### WORK REQUIRED
Lines with "will": state how many there are in the records below, and nothing else.

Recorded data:
--------------------------------------------------
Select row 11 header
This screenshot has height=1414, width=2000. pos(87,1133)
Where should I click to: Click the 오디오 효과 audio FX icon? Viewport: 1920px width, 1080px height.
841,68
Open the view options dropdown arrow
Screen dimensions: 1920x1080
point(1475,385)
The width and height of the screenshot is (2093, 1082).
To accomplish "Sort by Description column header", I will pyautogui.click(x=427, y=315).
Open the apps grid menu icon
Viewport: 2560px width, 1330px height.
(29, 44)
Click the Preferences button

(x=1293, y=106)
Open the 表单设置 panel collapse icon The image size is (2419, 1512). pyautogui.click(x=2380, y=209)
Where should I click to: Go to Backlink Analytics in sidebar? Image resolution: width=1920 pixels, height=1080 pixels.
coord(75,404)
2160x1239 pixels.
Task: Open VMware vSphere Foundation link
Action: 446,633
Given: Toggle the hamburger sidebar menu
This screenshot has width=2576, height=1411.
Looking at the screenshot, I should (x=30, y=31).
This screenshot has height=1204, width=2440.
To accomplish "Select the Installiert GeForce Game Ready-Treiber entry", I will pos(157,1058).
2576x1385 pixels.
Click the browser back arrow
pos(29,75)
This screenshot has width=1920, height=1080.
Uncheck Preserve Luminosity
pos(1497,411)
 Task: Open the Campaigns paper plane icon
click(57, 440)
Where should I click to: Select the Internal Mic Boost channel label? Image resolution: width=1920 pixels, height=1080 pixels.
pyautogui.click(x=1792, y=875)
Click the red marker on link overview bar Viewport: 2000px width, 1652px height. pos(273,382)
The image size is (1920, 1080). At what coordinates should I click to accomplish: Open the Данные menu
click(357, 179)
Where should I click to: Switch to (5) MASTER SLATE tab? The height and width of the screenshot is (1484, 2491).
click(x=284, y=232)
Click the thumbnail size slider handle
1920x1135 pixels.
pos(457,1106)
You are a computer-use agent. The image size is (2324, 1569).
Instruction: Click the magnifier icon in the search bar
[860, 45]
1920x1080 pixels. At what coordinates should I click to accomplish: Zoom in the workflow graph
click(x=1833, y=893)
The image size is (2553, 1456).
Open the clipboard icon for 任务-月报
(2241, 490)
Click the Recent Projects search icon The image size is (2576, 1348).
--------------------------------------------------
### SOLUTION FOR THIS TASK
2